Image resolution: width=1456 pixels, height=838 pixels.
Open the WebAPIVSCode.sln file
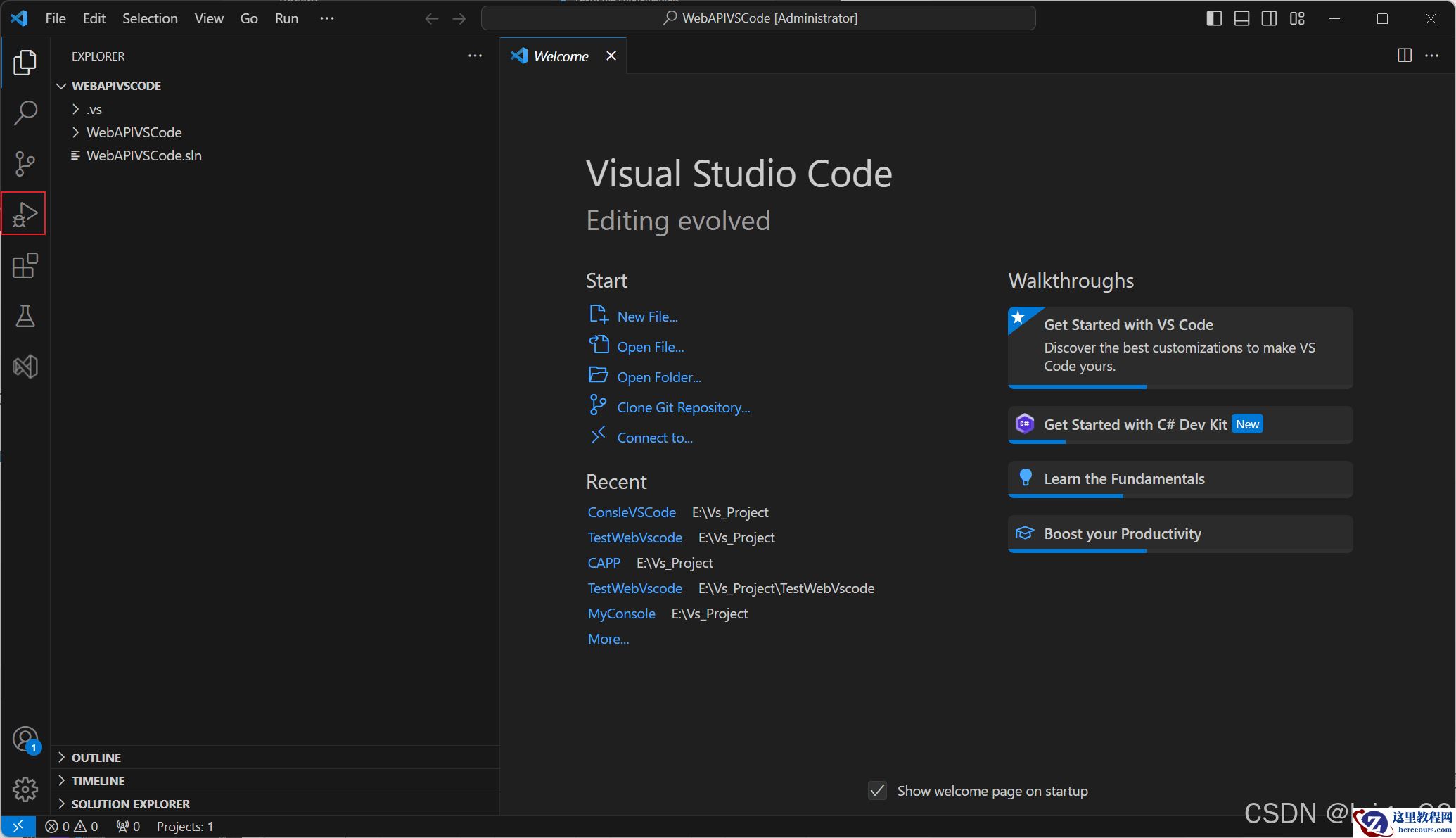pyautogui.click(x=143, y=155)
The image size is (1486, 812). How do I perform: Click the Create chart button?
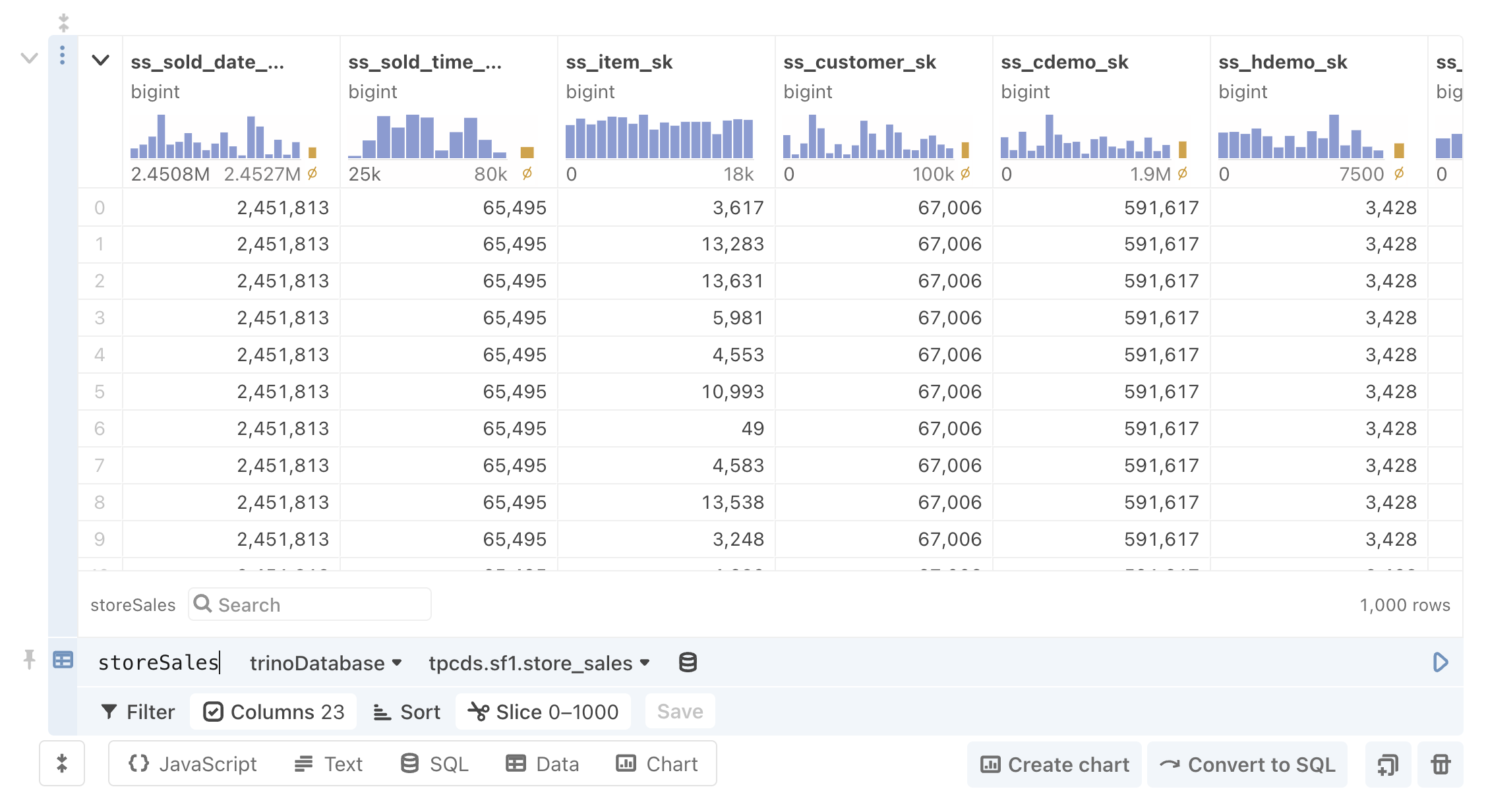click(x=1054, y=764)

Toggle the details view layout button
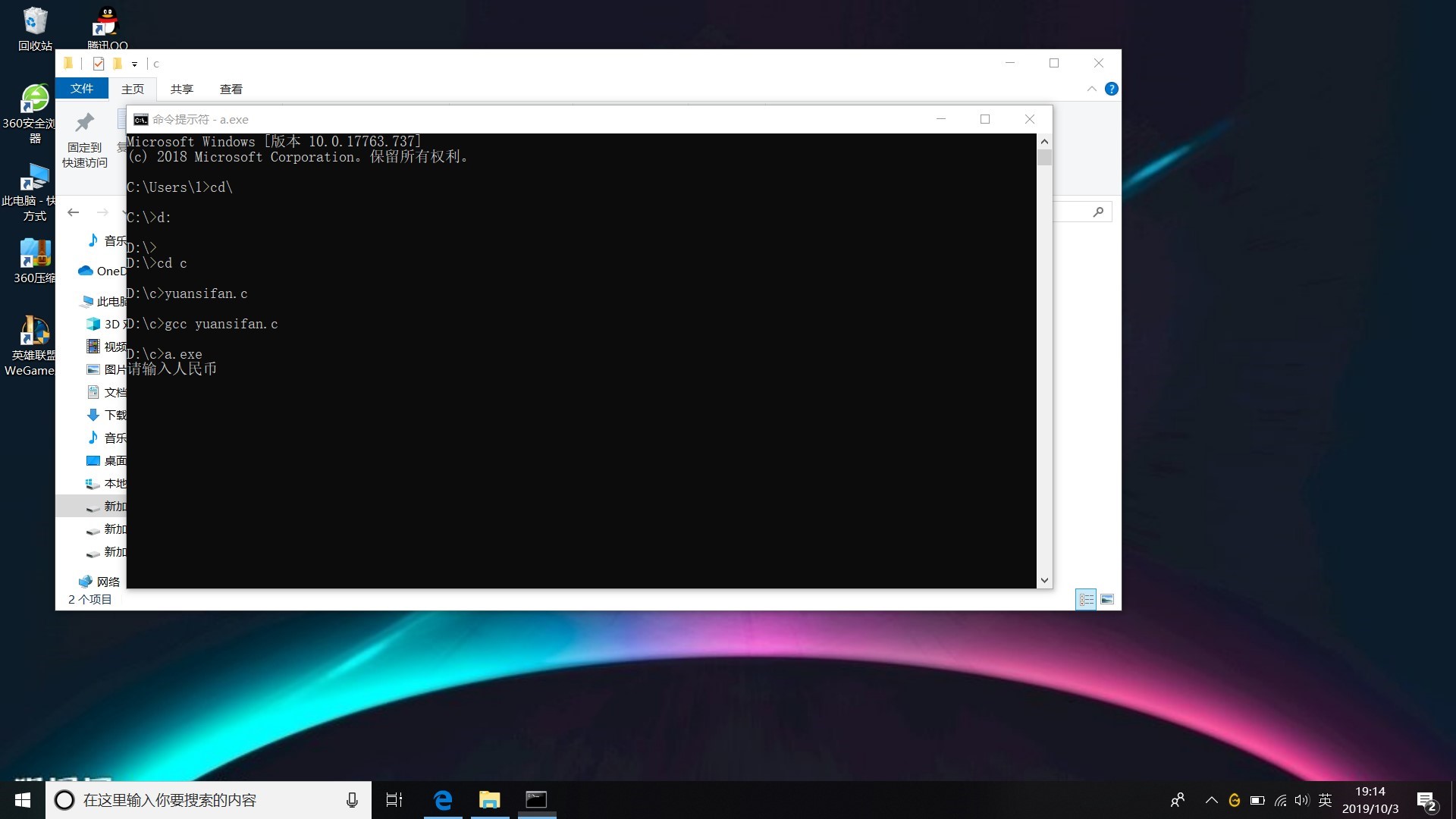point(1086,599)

----------

Exercise details: Copy out every entry above verbatim. Leave each picture out.

Answer below:
Image resolution: width=1456 pixels, height=838 pixels.
Open the WebAPIVSCode.sln file
pyautogui.click(x=143, y=155)
The image size is (1486, 812). How do I perform: Click the Create chart button?
click(x=1054, y=764)

Toggle the details view layout button
point(1086,599)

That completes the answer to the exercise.